§ ACTION ITEM: Could you repeat, word for word, every line from the one containing "Task: Open the Clouds layer" through the final line of the records below, and nothing else?

§ Dataset entries:
---------------

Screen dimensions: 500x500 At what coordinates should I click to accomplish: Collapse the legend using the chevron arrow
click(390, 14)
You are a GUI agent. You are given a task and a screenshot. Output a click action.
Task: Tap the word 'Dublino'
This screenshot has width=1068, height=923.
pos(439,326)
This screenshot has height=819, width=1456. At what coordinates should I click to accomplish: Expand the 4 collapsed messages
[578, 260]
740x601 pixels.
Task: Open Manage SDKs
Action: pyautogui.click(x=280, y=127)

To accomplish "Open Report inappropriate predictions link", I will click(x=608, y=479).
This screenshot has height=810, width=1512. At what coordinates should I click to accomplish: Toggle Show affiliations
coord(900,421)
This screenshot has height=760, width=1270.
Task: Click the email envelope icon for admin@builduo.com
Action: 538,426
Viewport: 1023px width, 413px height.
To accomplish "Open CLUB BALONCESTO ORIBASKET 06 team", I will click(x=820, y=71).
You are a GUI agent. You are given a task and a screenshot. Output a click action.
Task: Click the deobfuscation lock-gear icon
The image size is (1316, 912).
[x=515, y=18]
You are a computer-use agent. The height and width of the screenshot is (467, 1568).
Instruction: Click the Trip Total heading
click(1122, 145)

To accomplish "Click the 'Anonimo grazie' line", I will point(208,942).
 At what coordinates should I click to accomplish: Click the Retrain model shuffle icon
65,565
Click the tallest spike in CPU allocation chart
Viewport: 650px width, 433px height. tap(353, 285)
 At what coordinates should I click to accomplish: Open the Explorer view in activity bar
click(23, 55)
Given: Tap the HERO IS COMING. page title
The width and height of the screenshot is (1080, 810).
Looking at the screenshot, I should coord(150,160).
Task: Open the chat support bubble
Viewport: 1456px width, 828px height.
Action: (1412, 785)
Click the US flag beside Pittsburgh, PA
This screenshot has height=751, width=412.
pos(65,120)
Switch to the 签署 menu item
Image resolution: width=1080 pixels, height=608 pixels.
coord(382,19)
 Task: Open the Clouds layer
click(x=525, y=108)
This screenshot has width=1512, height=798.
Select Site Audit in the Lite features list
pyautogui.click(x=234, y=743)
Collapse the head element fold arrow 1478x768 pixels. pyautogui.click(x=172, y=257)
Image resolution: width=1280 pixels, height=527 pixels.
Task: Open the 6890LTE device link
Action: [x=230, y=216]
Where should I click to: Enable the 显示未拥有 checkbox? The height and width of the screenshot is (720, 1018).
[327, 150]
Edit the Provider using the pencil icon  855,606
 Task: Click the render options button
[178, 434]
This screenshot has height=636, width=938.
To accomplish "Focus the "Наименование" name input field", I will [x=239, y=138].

---------------

§ TASK SOLUTION:
 Task: Open the Clouds layer
click(x=525, y=108)
This screenshot has width=1512, height=798.
Select Site Audit in the Lite features list
pyautogui.click(x=234, y=743)
Collapse the head element fold arrow 1478x768 pixels. pyautogui.click(x=172, y=257)
Image resolution: width=1280 pixels, height=527 pixels.
Task: Open the 6890LTE device link
Action: [x=230, y=216]
Where should I click to: Enable the 显示未拥有 checkbox? The height and width of the screenshot is (720, 1018).
[327, 150]
Edit the Provider using the pencil icon  855,606
 Task: Click the render options button
[178, 434]
This screenshot has height=636, width=938.
To accomplish "Focus the "Наименование" name input field", I will [x=239, y=138].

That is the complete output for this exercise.